Mon Kouign Amann,
Depuis plusieurs semaines, je t’appelle « mon écolier ». Cela te fait sourire, je sens que cela te rend fier aussi te m’entendre t’appeler ainsi. Et cela te terrorise. Ah, l’école… Chaque jour depuis 4 semaines, la séparation te met dans un état de peur intense. Je le vois à ton petit visage qui se déforme, à tes yeux qui se remplissent de larmes et à ta bouche qui se tord en un « maman » désarticulé. Même si tu ne pleures plus qu’au moment de notre séparation, même si tu passes de bonnes journées au final, je voudrais pouvoir t’enlever l’angoisse profonde qui t’assaille à cet instant.
Je voudrais te l’enlever cette peur, mon très cher fils, car je le connais trop bien. C’est elle que j’ai ressentie pendant longtemps, sans pouvoir l’exprimer autrement que par mes pleurs incontrôlables de petite fille terrorisée.

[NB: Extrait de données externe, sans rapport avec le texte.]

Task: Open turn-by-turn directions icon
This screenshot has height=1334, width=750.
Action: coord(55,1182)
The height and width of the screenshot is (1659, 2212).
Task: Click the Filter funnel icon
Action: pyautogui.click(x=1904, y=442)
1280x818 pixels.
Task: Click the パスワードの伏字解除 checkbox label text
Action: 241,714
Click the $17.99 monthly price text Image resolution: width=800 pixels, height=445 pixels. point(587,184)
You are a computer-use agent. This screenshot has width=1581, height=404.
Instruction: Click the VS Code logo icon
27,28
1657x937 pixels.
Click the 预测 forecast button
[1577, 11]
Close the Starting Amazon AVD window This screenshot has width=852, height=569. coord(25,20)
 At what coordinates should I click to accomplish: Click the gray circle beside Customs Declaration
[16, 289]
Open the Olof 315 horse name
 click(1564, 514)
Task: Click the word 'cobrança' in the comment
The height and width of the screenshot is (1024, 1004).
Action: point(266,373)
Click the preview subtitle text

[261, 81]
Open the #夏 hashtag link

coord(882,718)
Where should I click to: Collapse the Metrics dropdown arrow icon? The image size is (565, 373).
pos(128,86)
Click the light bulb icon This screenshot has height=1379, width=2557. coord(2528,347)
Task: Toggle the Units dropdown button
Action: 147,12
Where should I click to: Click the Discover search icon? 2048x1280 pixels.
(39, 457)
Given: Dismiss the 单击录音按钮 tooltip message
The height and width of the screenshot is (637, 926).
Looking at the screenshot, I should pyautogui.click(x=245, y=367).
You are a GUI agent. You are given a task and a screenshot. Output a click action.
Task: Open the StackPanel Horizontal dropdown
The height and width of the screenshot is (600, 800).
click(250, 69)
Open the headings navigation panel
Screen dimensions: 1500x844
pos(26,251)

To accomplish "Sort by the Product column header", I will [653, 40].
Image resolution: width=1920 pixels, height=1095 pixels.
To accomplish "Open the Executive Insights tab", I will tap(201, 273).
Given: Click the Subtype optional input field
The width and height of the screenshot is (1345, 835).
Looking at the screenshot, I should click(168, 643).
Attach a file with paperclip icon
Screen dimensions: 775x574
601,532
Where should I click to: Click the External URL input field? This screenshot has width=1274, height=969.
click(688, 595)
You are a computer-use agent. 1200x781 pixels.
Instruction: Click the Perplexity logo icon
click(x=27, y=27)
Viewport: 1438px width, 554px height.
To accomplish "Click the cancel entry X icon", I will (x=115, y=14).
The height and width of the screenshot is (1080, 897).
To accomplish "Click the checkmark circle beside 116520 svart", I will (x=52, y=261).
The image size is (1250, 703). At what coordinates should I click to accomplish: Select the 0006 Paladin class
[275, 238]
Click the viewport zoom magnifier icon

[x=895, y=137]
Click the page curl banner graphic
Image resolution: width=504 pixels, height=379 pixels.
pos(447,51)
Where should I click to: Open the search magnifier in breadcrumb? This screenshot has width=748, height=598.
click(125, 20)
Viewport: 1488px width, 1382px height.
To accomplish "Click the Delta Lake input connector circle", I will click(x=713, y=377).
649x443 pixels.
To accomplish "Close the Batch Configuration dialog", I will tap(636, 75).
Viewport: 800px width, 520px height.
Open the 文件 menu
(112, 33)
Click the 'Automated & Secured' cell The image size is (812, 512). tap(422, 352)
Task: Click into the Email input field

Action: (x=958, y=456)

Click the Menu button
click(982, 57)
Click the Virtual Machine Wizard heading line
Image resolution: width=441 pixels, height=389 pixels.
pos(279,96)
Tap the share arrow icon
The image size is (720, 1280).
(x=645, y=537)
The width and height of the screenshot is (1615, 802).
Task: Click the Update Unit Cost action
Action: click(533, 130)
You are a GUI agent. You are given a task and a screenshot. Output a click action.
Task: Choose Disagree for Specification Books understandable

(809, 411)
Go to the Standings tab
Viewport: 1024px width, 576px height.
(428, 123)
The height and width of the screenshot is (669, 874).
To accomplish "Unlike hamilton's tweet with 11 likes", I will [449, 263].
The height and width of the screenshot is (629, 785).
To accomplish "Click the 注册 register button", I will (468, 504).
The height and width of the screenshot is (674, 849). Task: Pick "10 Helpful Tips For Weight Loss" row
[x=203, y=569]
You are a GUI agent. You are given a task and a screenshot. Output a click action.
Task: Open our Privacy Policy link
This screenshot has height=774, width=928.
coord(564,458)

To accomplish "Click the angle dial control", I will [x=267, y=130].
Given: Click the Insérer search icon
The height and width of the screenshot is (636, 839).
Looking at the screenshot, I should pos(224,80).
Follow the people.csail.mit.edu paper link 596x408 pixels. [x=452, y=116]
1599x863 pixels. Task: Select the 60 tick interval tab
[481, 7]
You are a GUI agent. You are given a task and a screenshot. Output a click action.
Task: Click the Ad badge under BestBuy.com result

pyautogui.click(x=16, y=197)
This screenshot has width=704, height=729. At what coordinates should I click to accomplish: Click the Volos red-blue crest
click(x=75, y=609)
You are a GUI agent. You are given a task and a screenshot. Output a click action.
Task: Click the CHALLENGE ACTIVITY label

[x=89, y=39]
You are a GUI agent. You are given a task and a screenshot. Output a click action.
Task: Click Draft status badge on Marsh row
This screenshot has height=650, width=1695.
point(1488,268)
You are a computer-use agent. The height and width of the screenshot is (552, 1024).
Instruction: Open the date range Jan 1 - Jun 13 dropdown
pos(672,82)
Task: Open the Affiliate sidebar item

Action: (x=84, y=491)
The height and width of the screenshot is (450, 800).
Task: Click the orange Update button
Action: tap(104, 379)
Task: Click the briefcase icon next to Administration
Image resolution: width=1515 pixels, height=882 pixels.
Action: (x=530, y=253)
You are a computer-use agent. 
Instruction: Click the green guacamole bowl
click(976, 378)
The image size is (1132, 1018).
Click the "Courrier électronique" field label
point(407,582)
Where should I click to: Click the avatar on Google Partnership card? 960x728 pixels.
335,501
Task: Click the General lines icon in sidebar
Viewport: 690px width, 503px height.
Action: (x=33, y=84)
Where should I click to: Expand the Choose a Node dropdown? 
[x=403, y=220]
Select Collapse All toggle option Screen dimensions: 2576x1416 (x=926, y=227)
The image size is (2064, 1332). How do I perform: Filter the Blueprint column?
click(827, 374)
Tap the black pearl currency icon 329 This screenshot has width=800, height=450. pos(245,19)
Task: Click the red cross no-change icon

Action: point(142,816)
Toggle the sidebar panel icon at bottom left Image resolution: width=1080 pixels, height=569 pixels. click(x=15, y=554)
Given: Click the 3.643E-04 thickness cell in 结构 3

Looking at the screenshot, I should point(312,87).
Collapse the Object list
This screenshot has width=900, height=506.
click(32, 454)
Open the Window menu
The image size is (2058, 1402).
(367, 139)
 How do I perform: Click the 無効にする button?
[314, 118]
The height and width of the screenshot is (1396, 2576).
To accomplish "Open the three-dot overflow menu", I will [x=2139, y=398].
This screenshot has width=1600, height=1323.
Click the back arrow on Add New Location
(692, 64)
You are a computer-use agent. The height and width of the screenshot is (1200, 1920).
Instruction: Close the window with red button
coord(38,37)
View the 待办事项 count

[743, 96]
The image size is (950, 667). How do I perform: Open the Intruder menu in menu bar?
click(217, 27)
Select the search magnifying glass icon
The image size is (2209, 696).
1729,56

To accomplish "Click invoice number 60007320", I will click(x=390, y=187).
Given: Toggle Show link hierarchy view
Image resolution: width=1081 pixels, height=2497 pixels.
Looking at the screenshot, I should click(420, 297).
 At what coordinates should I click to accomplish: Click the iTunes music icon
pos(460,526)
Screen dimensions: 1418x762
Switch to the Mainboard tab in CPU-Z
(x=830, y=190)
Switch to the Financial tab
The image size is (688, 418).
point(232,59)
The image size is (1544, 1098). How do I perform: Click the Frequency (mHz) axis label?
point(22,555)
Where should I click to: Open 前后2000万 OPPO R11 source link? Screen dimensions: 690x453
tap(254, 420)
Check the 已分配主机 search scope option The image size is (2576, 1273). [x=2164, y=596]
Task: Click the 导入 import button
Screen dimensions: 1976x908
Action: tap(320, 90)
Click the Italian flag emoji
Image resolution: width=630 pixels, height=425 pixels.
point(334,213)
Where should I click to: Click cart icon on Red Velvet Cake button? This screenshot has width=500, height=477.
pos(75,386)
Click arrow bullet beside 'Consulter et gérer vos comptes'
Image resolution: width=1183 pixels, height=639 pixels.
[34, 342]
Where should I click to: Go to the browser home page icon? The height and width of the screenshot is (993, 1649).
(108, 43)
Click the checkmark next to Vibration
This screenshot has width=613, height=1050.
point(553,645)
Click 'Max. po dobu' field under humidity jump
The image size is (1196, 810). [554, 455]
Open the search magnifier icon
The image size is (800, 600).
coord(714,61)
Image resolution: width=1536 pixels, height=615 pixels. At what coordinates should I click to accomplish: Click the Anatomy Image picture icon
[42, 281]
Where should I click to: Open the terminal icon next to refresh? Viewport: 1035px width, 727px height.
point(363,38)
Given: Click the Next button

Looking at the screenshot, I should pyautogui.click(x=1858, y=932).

Je voudrais te la prendre cette angoisse et la ressentir à nouveau car je sais que c’est une émotion bien trop grande pour un si petit corps, une si petite tête. Le petit coeur que je te dessines chaque matin au stylo bille au creux du poignet pour te rappeler à quel point on s’aime n’est qu’une faible béquille comparée à la profondeur de ton angoisse.
Je voudrais souffler sur ton front et te faire oublier ce qui t’a tordu, comme dit ton papa. Mais je ne peux pas. Je ne suis que ta maman et pas une magicienne même si je fais très bien les bisous magiques sur les bobos.
Je ne peux pas et finalement, je ne le veux pas réellement. Je me suis construite grâce à mes peurs et je sais maintenant pourquoi je suis si forte parfois. J’ai eu tellement peur à ton âge que rien ne pourra jamais m’effrayer autant.
Mais je peux t’assurer que cela passera. Un jour, sans que tu comprennes vraiment pourquoi, sans même que tu ne le remarques, le poids sur ton petit coeur se sera eclipsé. Ta blessure trop exposée aura finalement cicatrisé. Et je pourrais alors t’appeler « mon écolier » juste pour te faire sourire.